8 more women workers at Sony accuse PlayStation maker of sexism
Eight former and current employees have now added their accounts of sexist treatment to the proposed class-action lawsuit against the gaming giant
Eight more women employees at Sony Interactive Entertainment have accused the PlayStation maker of sexism at workplace, according to court documents.
A former IT security analyst, Emma Majo, at PlayStation in November last year had sought the court's approval to "expand her effort into a class action on behalf of women who've worked for PlayStation in the past few years".
Axios reported late on Wednesday that eight former and current employees have now added their accounts of sexist treatment to the proposed class-action lawsuit against the gaming giant.
"Majo's lawyer has filed statements of support from seven former PlayStation workers and one current employee.

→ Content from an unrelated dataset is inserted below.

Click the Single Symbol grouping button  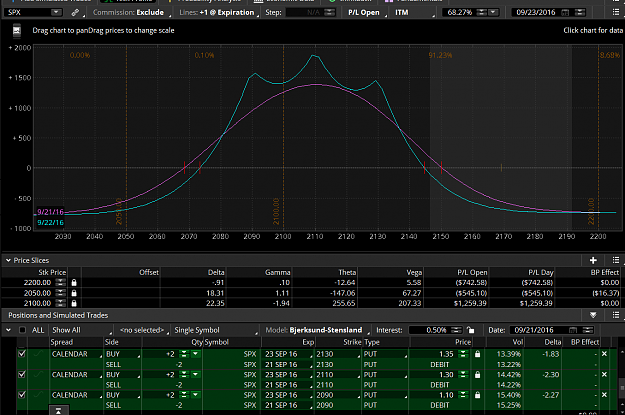pyautogui.click(x=214, y=330)
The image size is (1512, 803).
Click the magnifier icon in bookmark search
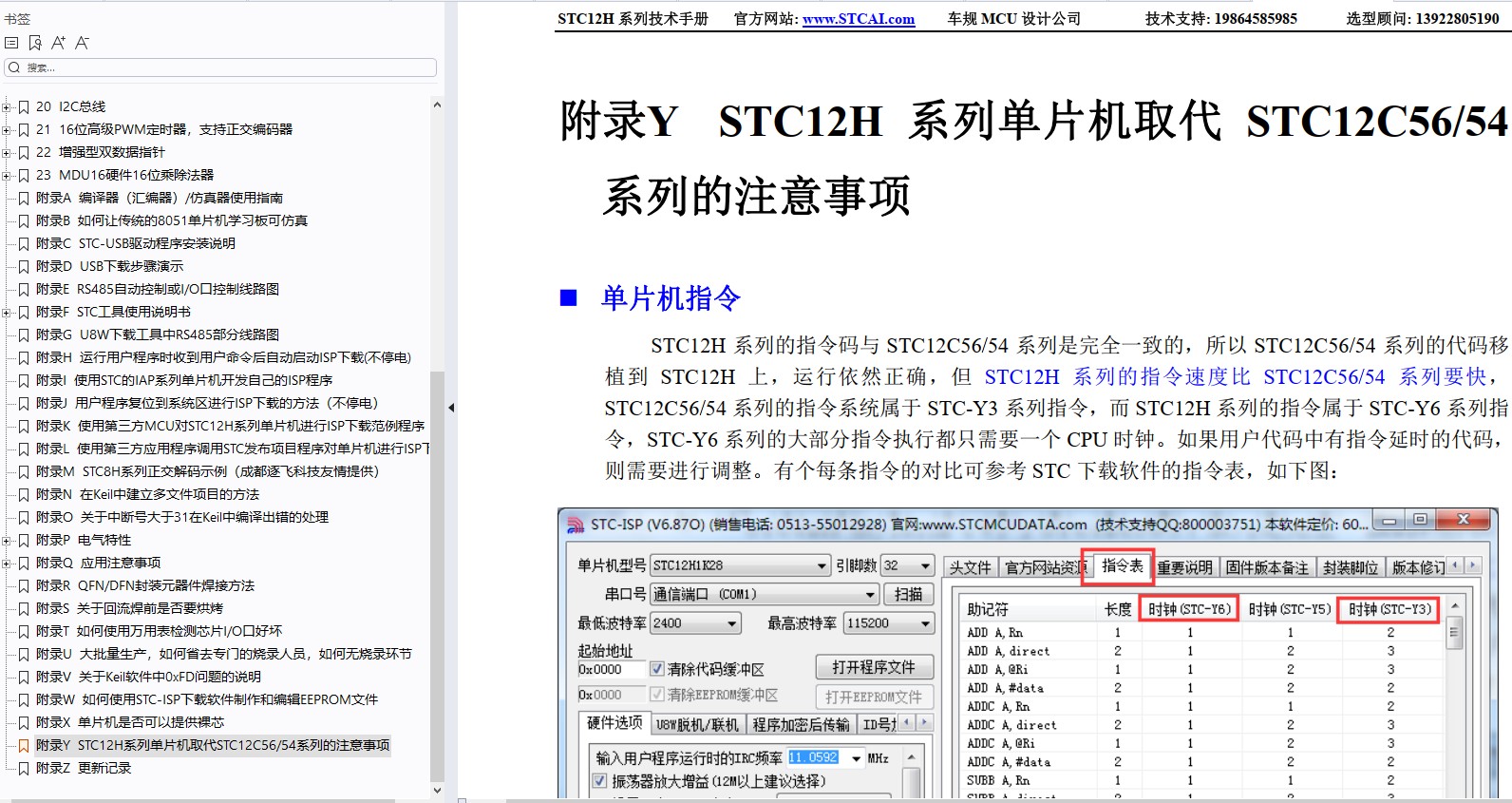(x=14, y=67)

These women provided written statements of support detailing instances of sexism at the company and across multiple offices in the United States," the report noted.
She alleged gender discrimination and wrongful termination after speaking up "about discrimination against females" at the company.
Sony did not comment on the new statements, but it had denied Majo's claims last month.
Majo "fails to identify a single policy, practice or procedure at [PlayStation] that allegedly formed the basis of any widespread intentional discrimination or had a discriminatory impact on women," Sony's lawyers had said.
In the new statements, the eight women described a range of behaviours across multiple PlayStation offices, "including demeaning comments, unwelcome advances, a lack of attention paid to their work or ideas and, most frequently, a sense that it was harder for women to be promoted in the company".
Majo had alleged that other women at PlayStation struggled to get promoted at the same rate as men.
The Sony lawsuit came amid high-profile state and federal lawsuits against "Call of Duty" maker Activision over alleged sexual misconduct and gender-based pay disparities.
In 2018, women from Los Angeles-based Riot Games had filed a class-action suit alleging gender discrimination.